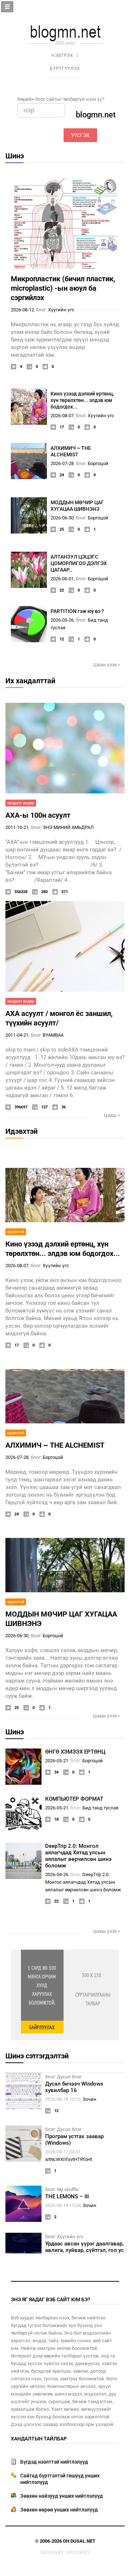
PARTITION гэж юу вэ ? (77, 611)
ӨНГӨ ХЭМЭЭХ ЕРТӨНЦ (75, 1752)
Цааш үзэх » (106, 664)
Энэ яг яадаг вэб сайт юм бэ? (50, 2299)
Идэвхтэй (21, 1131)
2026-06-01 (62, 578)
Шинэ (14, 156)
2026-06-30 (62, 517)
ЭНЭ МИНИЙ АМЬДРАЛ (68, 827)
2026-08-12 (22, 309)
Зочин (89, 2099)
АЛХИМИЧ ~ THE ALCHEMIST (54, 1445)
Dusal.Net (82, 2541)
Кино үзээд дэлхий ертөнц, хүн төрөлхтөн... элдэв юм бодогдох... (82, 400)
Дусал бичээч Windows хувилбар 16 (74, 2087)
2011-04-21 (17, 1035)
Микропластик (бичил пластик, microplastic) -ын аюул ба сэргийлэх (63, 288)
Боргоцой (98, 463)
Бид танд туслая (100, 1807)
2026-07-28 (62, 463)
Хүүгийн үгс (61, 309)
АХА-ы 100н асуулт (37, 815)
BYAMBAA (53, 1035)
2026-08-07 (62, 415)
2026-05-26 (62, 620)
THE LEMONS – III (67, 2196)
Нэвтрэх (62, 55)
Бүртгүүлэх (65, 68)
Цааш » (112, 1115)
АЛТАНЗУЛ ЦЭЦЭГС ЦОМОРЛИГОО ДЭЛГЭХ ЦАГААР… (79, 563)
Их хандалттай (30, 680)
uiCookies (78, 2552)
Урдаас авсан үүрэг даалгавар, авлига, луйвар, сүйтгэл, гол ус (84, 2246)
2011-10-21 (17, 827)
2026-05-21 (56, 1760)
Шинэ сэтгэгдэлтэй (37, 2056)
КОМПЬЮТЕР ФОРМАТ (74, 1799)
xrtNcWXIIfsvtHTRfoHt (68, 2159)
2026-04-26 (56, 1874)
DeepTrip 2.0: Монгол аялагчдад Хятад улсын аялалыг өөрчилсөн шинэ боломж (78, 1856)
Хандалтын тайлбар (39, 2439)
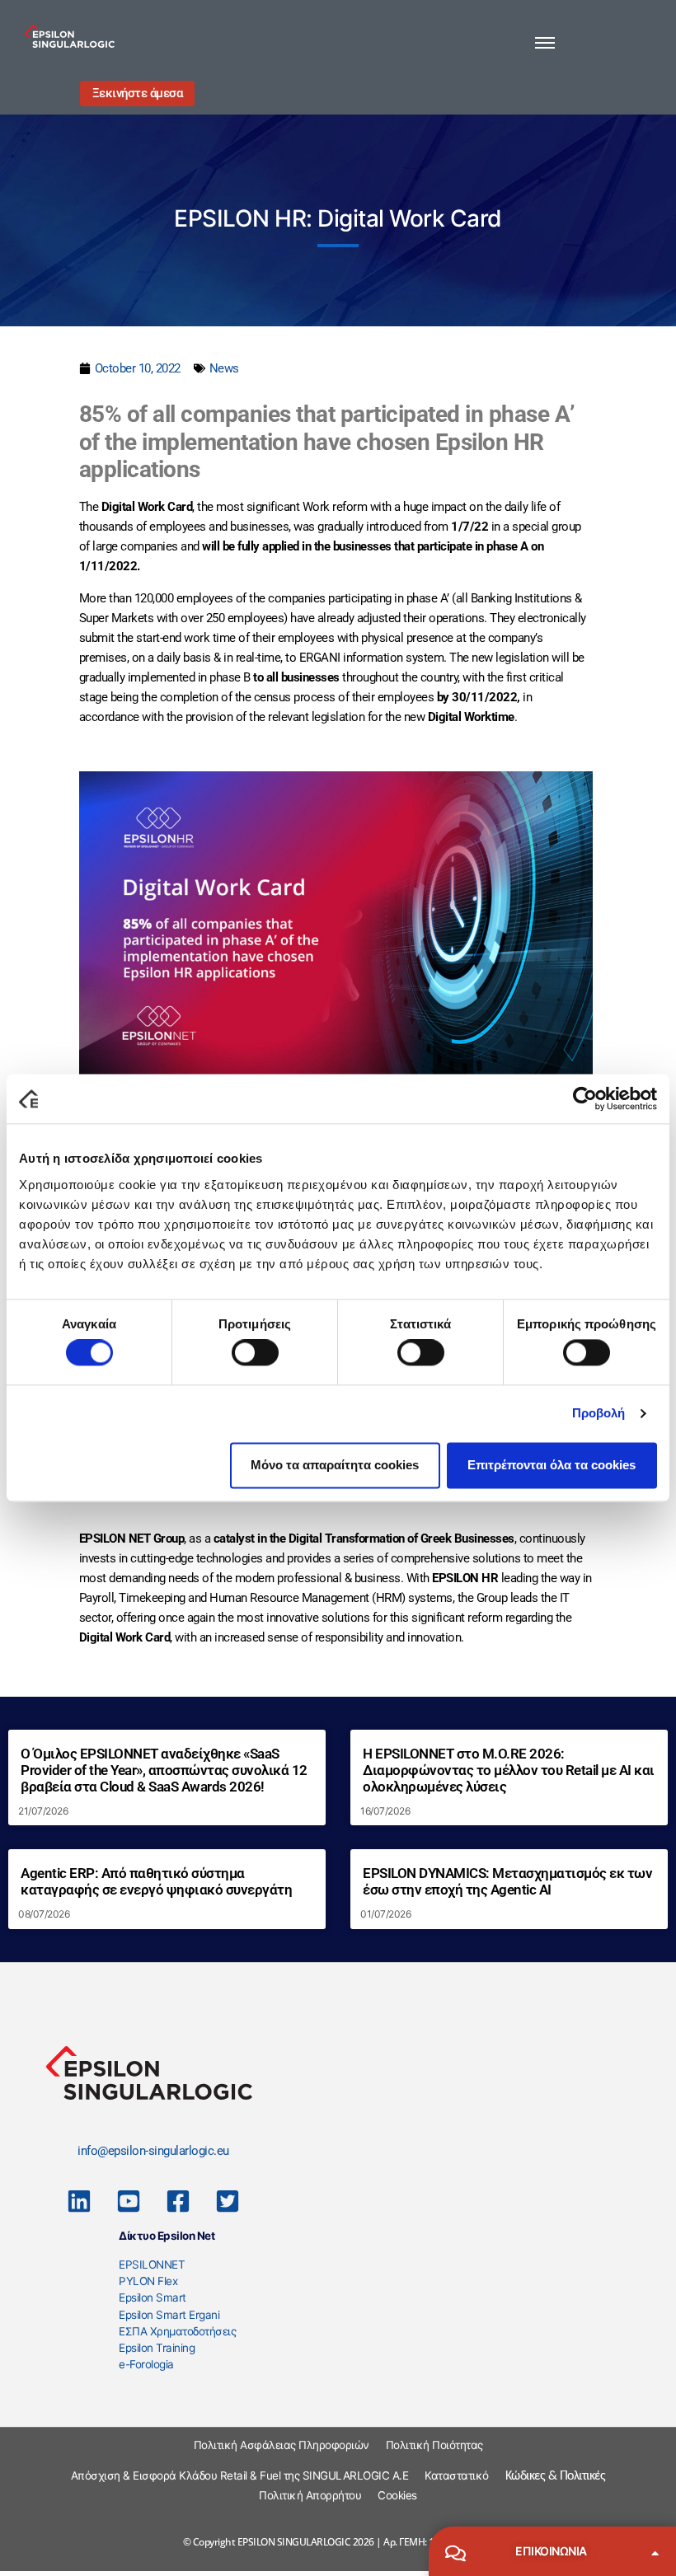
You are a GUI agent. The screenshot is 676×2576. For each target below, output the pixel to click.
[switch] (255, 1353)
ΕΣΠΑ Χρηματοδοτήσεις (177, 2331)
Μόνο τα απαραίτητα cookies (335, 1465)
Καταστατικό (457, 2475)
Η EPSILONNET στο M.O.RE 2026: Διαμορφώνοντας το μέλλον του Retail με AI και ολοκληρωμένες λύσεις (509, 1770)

---*---

AIM OF THE EXERCISE: Without including any picture, set down the listing above exactly as it appears.

PROBLEM SOLUTION:
PARTITION гэж юу вэ ? (77, 611)
ӨНГӨ ХЭМЭЭХ ЕРТӨНЦ (75, 1752)
Цааш үзэх » (106, 664)
Энэ яг яадаг вэб сайт юм бэ? (50, 2299)
Идэвхтэй (21, 1131)
2026-06-01 (62, 578)
Шинэ (14, 156)
2026-06-30 (62, 517)
ЭНЭ МИНИЙ АМЬДРАЛ (68, 827)
2026-08-12 (22, 309)
Зочин (89, 2099)
АЛХИМИЧ ~ THE ALCHEMIST (54, 1445)
Dusal.Net (82, 2541)
Кино үзээд дэлхий ертөнц, хүн төрөлхтөн... элдэв юм бодогдох... (82, 400)
Дусал бичээч Windows хувилбар 16 (74, 2087)
2011-04-21 (17, 1035)
Микропластик (бичил пластик, microplastic) -ын аюул ба сэргийлэх (63, 288)
Боргоцой (98, 463)
Бид танд туслая (100, 1807)
2026-07-28 (62, 463)
Хүүгийн үгс (61, 309)
АХА-ы 100н асуулт (37, 815)
BYAMBAA (53, 1035)
2026-08-07 (62, 415)
2026-05-26 (62, 620)
THE LEMONS – III (67, 2196)
Нэвтрэх (62, 55)
Бүртгүүлэх (65, 68)
Цааш » (112, 1115)
АЛТАНЗУЛ ЦЭЦЭГС ЦОМОРЛИГОО ДЭЛГЭХ ЦАГААР… (79, 563)
Их хандалттай (30, 680)
uiCookies (78, 2552)
Урдаас авсан үүрэг даалгавар, авлига, луйвар, сүйтгэл, гол ус (84, 2246)
2011-10-21 (17, 827)
2026-05-21 (56, 1760)
Шинэ сэтгэгдэлтэй (37, 2056)
КОМПЬЮТЕР ФОРМАТ (74, 1799)
xrtNcWXIIfsvtHTRfoHt (68, 2159)
2026-04-26 (56, 1874)
DeepTrip 2.0: Монгол аялагчдад Хятад улсын аялалыг өөрчилсөн шинэ боломж (78, 1856)
Хандалтын тайлбар (39, 2439)
You are a GUI agent. The screenshot is 676×2576. For each target below, output the pixel to click.
[switch] (255, 1353)
ΕΣΠΑ Χρηματοδοτήσεις (177, 2331)
Μόνο τα απαραίτητα cookies (335, 1465)
Καταστατικό (457, 2475)
Η EPSILONNET στο M.O.RE 2026: Διαμορφώνοντας το μέλλον του Retail με AI και ολοκληρωμένες λύσεις (509, 1770)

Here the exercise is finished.